**** Given data

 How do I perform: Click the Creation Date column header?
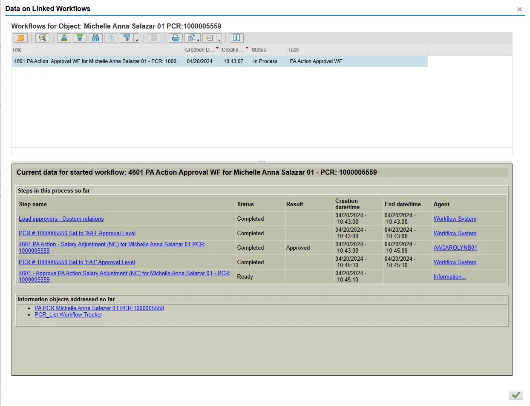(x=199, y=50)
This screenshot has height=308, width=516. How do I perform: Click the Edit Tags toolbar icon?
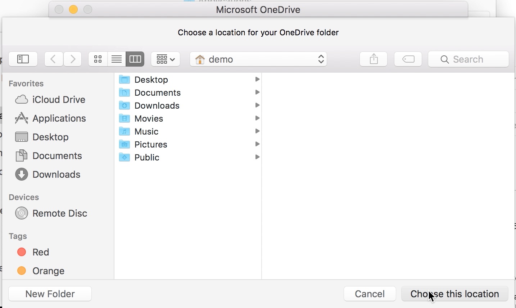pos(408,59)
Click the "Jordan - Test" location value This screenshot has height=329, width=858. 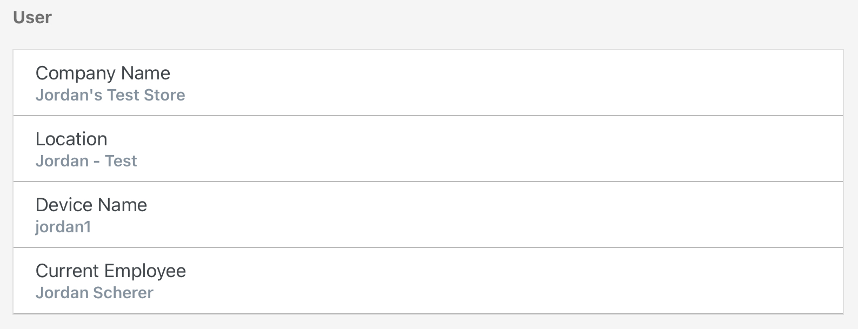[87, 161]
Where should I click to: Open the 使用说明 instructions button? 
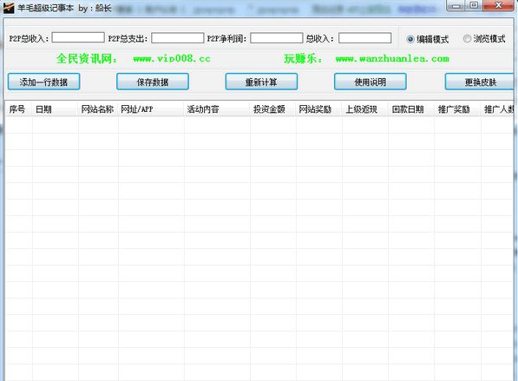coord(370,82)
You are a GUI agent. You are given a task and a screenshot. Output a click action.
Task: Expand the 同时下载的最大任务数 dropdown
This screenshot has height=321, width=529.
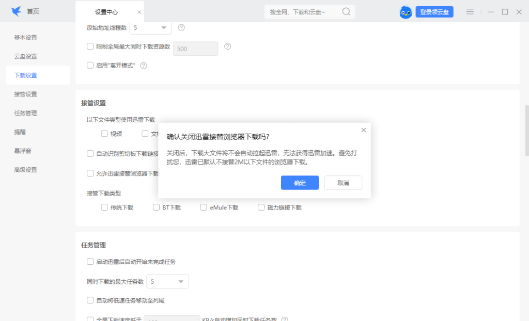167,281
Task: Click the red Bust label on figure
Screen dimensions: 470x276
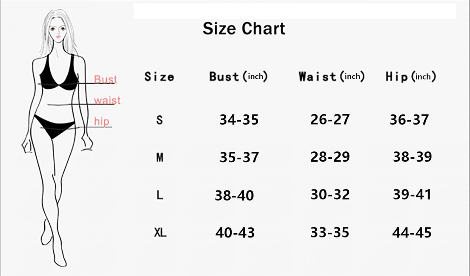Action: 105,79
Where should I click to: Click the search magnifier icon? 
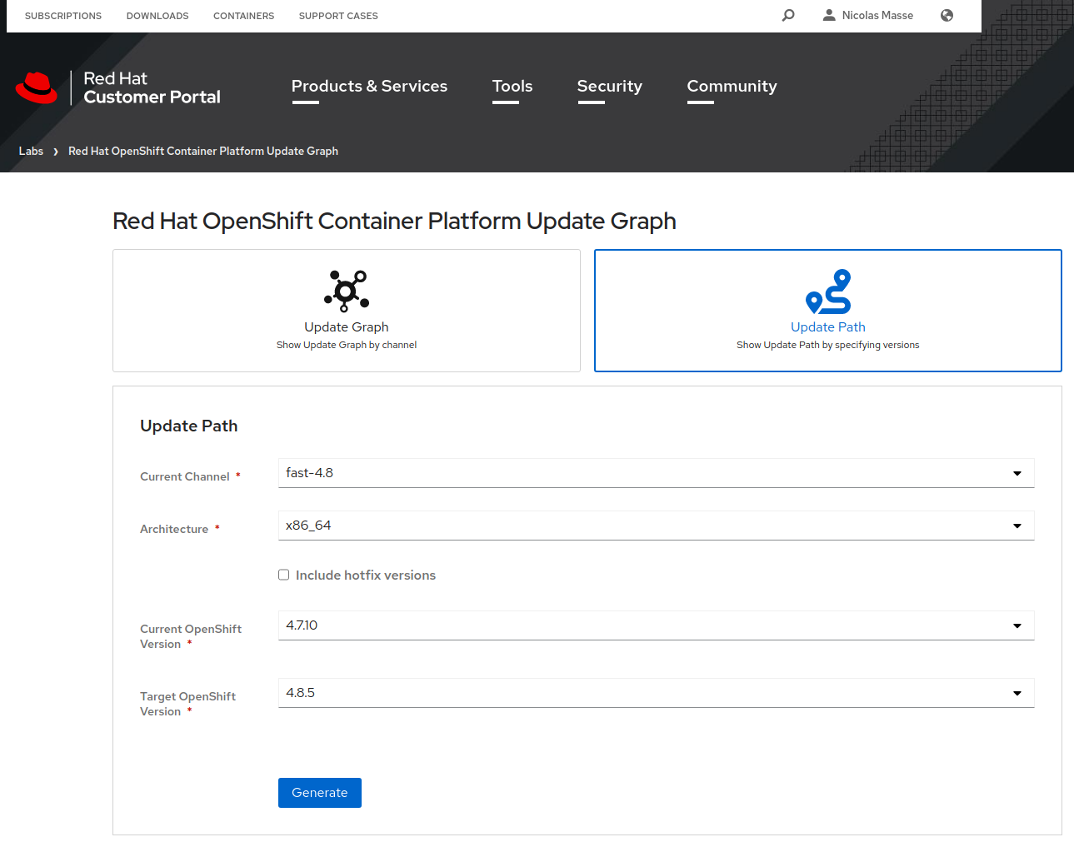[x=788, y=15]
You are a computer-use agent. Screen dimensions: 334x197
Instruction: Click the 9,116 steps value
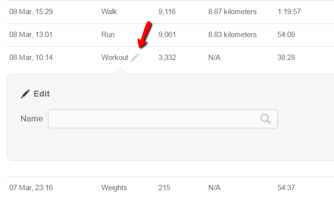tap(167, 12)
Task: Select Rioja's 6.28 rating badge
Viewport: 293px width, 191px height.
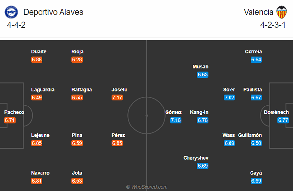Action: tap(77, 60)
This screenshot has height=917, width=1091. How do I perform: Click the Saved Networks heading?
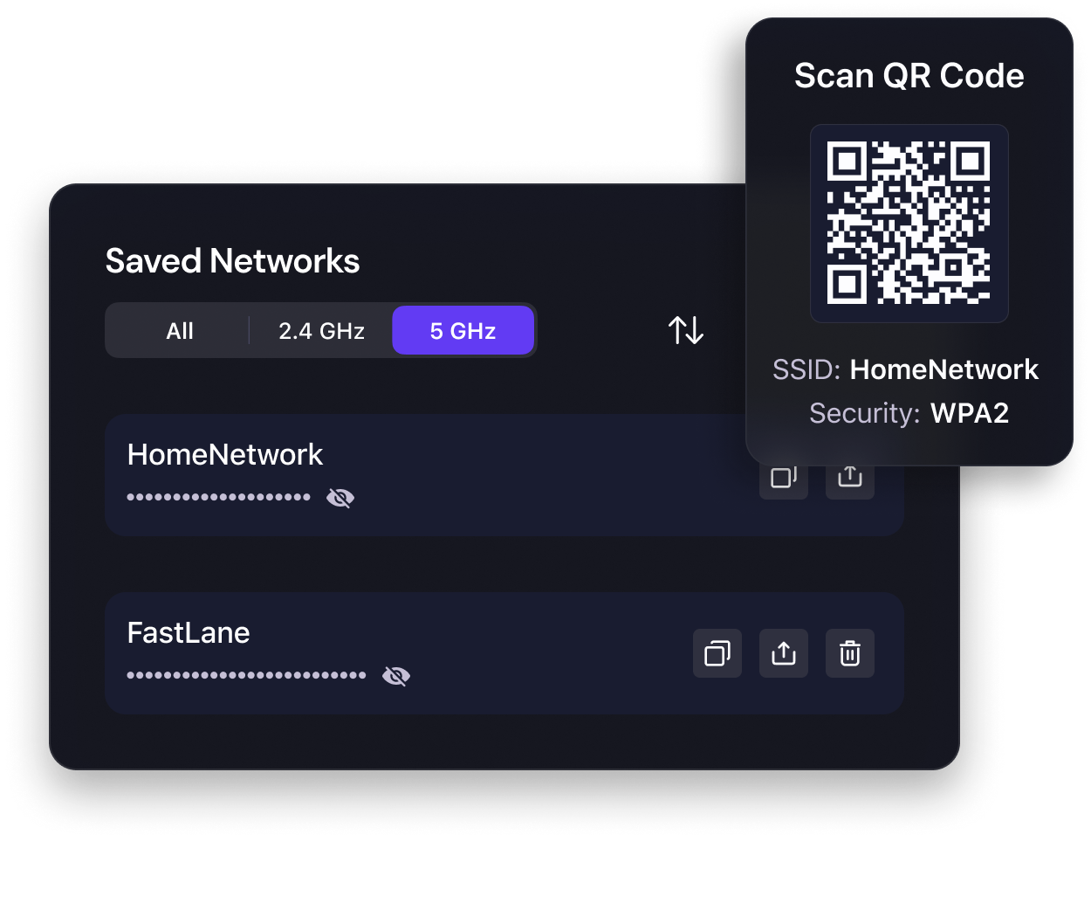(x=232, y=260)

********
**** Given data

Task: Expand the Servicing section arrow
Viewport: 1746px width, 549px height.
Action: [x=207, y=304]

********
**** Given data

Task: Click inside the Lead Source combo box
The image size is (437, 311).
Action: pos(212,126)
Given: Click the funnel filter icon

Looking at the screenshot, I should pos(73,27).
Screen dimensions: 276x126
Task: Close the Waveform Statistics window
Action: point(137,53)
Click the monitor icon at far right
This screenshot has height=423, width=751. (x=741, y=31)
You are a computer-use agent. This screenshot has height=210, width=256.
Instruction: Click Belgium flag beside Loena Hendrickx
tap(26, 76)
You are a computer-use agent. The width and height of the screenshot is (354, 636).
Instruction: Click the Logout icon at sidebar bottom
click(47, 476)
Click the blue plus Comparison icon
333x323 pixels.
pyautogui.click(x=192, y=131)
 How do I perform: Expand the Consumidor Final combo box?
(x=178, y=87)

********

### Requirement
From the listing above, copy all lines holding the word "agent".

### Exercise solution
You are a GUI agent. You are given a task and a screenshot. Output a click action.
You are a computer-use agent. Screen dimensions: 334x197
You are a computer-use agent. This screenshot has height=210, width=256.
You are a computer-use agent. The width and height of the screenshot is (354, 636).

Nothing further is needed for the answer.